◆ **Task directions**:
Collect every line of the entries below that contains the string "screenshot".

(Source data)
----------
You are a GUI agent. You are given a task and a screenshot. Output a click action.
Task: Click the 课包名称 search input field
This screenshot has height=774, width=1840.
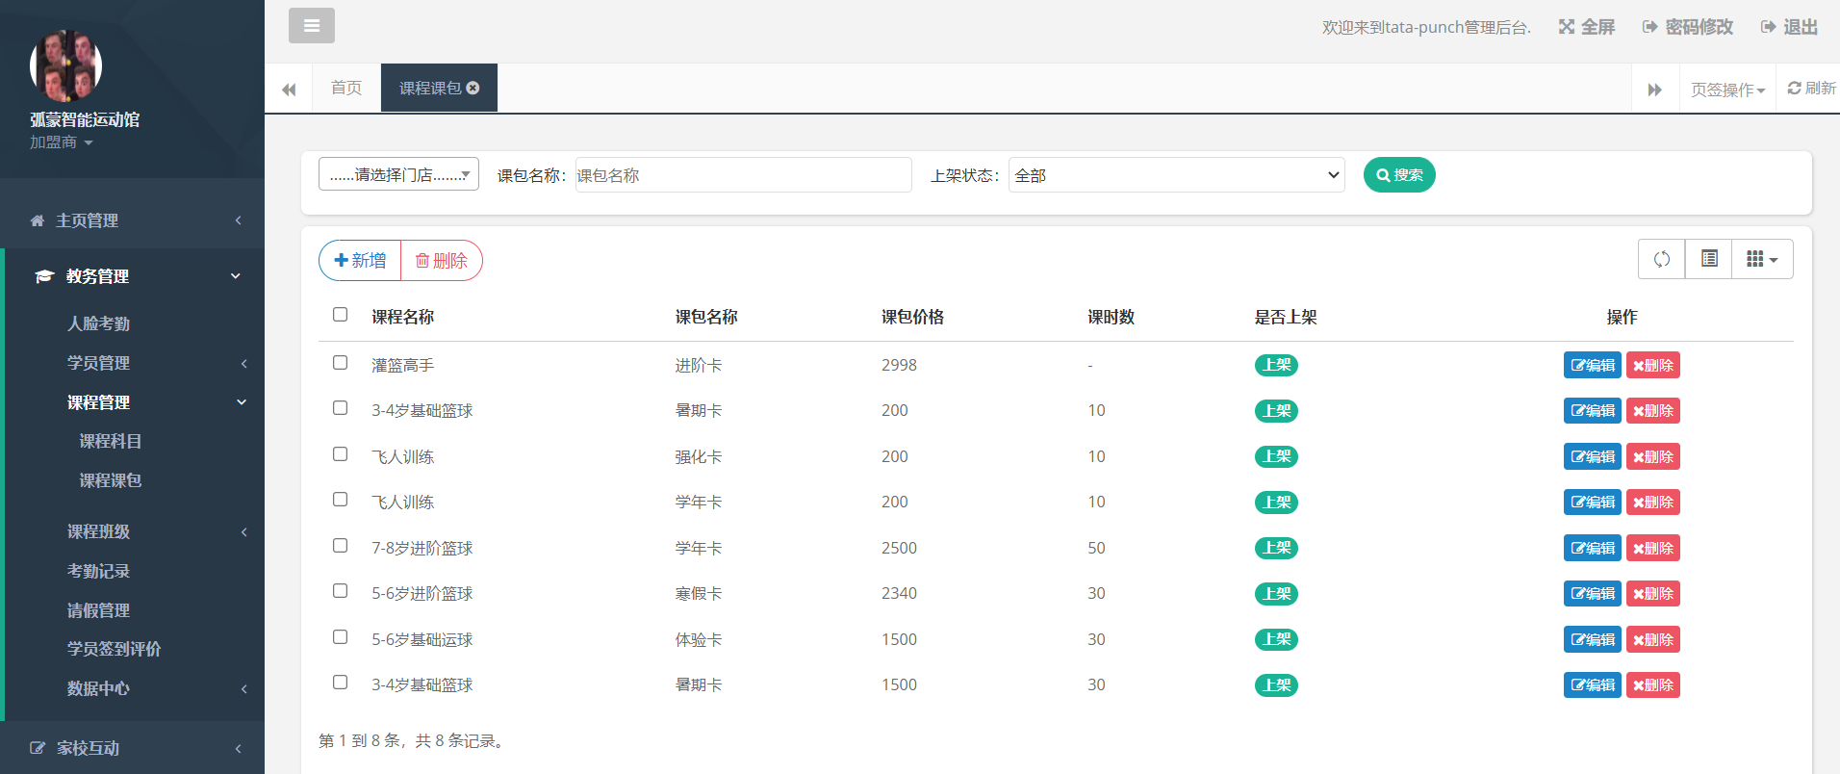point(743,175)
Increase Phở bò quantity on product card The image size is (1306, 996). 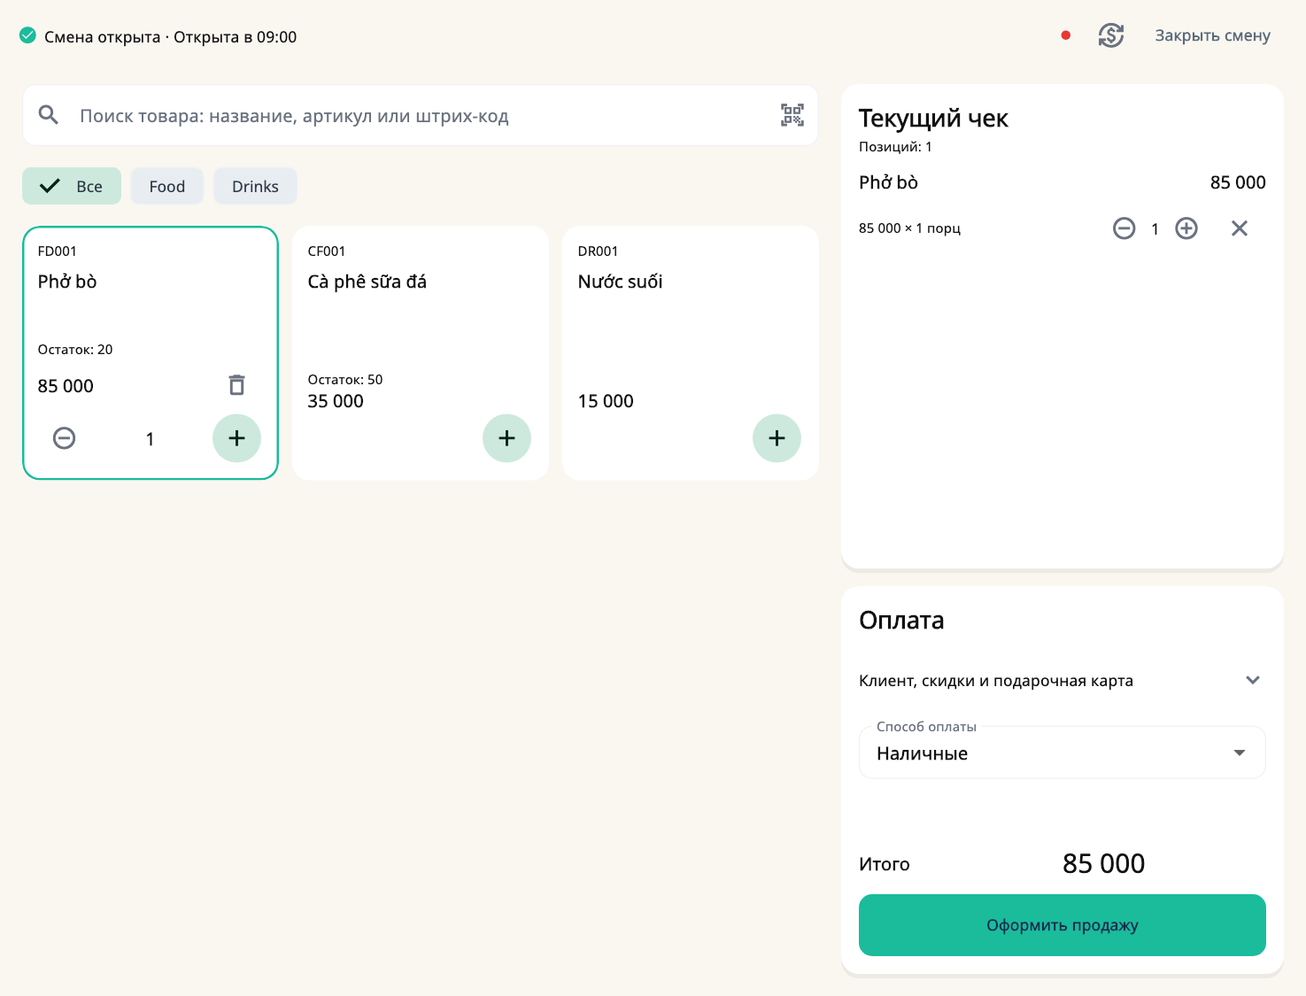(x=236, y=438)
----------
◆ **Answer to the task**:
You are a GUI agent. You are given a task and a screenshot. Output a click action.
This screenshot has height=774, width=1840.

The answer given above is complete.